**REQUIRED ACTION**. In the entries below, find the lines that include "checkmark" and give their number as the whole reply.

(Dataset entries)

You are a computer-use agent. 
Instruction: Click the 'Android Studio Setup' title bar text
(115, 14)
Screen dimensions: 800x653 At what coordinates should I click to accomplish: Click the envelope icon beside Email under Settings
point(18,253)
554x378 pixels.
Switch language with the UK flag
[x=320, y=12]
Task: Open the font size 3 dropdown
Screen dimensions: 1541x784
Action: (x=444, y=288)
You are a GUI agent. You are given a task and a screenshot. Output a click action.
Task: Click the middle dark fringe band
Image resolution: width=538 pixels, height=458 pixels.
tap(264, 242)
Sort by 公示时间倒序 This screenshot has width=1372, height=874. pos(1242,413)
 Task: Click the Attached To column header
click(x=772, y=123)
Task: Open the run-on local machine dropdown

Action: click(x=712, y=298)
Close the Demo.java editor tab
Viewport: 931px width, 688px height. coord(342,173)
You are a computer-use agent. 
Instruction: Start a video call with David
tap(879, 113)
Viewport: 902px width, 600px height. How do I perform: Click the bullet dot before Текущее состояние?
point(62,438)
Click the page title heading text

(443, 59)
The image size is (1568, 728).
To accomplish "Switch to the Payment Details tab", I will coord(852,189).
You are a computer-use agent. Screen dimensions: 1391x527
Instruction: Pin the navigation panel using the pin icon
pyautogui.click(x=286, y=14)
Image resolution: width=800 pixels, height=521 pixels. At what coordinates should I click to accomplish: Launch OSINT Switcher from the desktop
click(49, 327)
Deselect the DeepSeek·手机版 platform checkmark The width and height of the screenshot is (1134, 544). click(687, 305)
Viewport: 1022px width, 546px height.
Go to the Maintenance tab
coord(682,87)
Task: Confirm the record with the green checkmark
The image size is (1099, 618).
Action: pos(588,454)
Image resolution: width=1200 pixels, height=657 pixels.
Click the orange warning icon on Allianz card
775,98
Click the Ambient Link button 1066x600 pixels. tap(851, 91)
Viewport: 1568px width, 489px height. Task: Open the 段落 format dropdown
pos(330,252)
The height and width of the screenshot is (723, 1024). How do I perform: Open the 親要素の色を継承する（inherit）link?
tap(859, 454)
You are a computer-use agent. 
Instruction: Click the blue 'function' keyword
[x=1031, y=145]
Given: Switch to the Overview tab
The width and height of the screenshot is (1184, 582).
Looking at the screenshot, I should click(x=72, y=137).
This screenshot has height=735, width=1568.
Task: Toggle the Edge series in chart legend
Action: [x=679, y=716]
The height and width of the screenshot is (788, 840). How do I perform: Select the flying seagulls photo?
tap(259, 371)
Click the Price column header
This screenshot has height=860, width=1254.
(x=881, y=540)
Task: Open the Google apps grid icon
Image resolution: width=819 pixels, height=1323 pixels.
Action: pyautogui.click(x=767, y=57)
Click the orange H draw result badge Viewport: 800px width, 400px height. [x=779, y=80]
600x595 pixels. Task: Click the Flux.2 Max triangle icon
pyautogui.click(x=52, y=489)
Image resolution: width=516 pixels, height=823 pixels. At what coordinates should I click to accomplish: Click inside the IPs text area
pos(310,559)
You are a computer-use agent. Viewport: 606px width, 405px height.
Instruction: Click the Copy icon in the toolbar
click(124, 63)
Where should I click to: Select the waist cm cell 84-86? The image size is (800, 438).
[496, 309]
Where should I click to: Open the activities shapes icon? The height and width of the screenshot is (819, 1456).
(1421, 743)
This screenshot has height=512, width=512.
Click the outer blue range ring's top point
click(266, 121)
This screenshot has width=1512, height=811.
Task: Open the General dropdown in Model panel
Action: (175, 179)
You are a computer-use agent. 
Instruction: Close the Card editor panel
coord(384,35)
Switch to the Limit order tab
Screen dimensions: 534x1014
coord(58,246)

**EXPECTED OUTPUT**. 2